Thiago Cortês

@SouDescortes

“Submissão”: autópsia do Ocidente pós-cristão

“Submissão” é uma distopia elaborada pelo escritor francês Michel Houellebecq. Aliás, a fatídica edição de Charlie Hebdo (que motivou os ataques terroristas contra cartunistas e jornalistas) trazia elogios rasgados a Houellebecq.

O livro traz lições importantes para o mundo de hoje, a começar da desconstrução da visão romântica que se tem do multiculturalismo, do secularismo e, é claro, do próprio Islã e da capacidade do Ocidente de entendê-lo.

Antes de tudo, “Submissão” é uma tradução para a palavra Islã e é contra ela que Houellebecq se levanta.

O protagonista, François, é um acadêmico de meia idade, sem família ou amigos íntimos, especialista em Huysmans, autor que percorreu o caminho espinhoso do niilismo para a mística.

É uma mensagem sutil de Houellebecq sobre o desenrolar da trama.

Charlie Hebdo elogiava o autor em sua última edição. Ele fugiu de Paris

Charlie Hebdo elogiava o autor em suas edições, inclusive na última. Ele fugiu de Paris.

A narrativa se passa em uma França devastada por uma espécie de anemia social: tudo o que antes conectava os indivíduos foi colocado abaixo em nome dos valores do secularismo. Com isso, a identidade nacional do povo francês foi para o lixo.

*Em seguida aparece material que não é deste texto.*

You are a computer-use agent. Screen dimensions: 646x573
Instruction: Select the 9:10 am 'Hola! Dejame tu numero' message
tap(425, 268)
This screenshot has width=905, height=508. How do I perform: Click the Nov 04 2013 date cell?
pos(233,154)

François personifica o típico sujeito atomizado da democracia liberal moderna: “emancipado” da família e das obrigações matrimoniais, “livre” do amor monogâmico, “libertado” da religião e da crença em uma identidade nacional, enfim, o estágio último de toda a “autonomia” que a modernidade promete.

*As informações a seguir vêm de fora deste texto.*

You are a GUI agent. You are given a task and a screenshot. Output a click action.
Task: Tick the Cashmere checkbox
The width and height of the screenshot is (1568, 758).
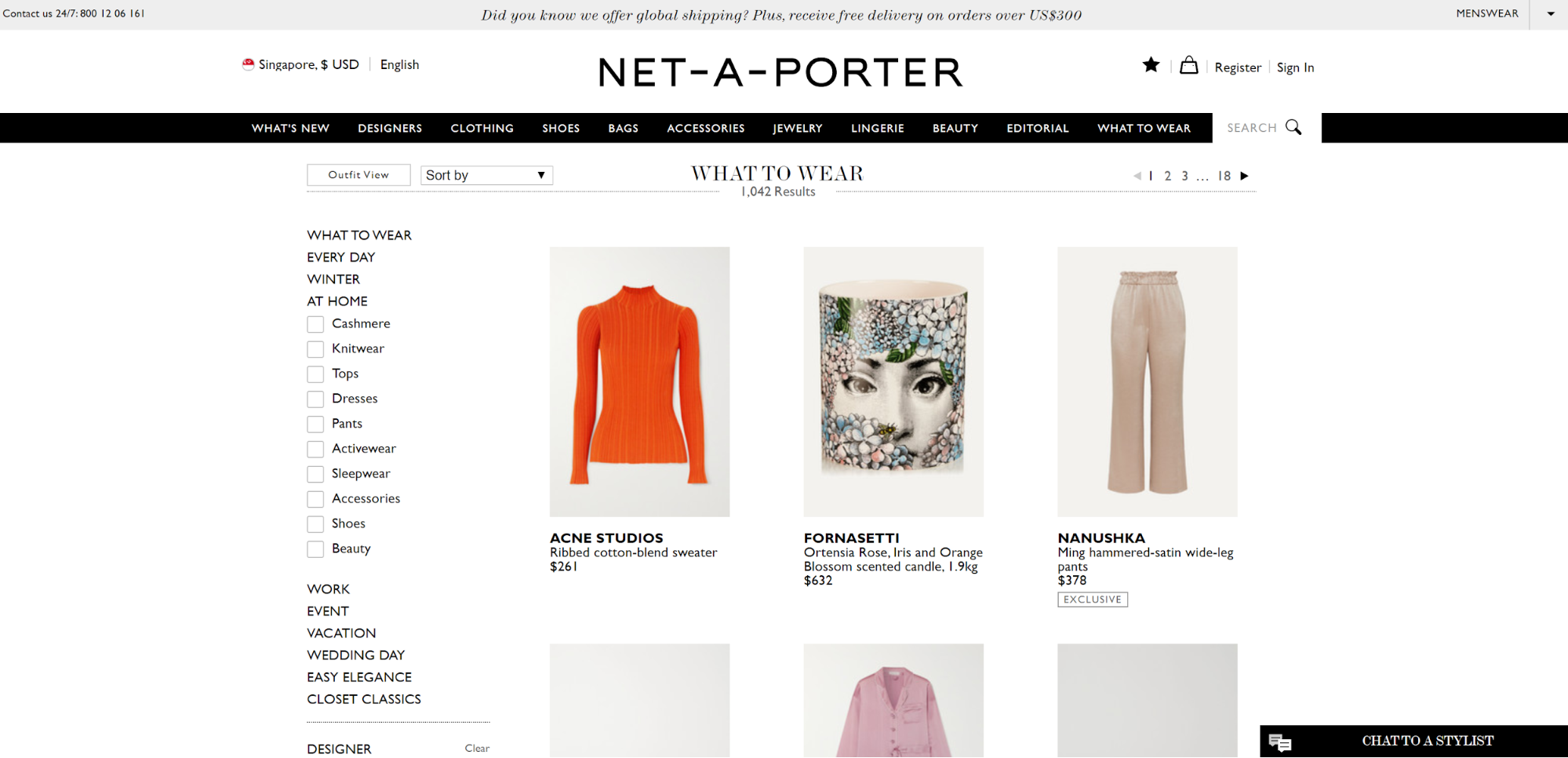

Ele não é o único: em uma das várias metáforas brilhantes do livro, Houellebecq descreve Paris como uma cidade repleta de prédios decadentes. François observa da varanda os apartamentos com luzes acesas, cada qual simbolizando outro solitário como ele.

É da perspectiva de François que acompanhamos a chegada ao poder de Ben Abbas, o líder do partido da Fraternidade Muçulmana. É um típico reformista que combina características pessoais que seduzem a esquerda ( ele é o “outro”, portador de uma sabedoria “alternativa”) com um programa político de rupturas.

Engenharias sociais

Muito carismático, inteligente, charmoso e convicto, Ben Abbas manipula a opinião pública com sua postura supostamente moderada e generosa. Não, não lembra o Obama. Ben Abbas é muito mais inteligente.

Ele sabe que toda a sociedade se constrói através da cultura e, principalmente, da educação.  E não abre mão de uma reforma completa no ensino público da França a fim de garantir que as próximas gerações não tenham dificuldades em adotar o modo de vida muçulmano.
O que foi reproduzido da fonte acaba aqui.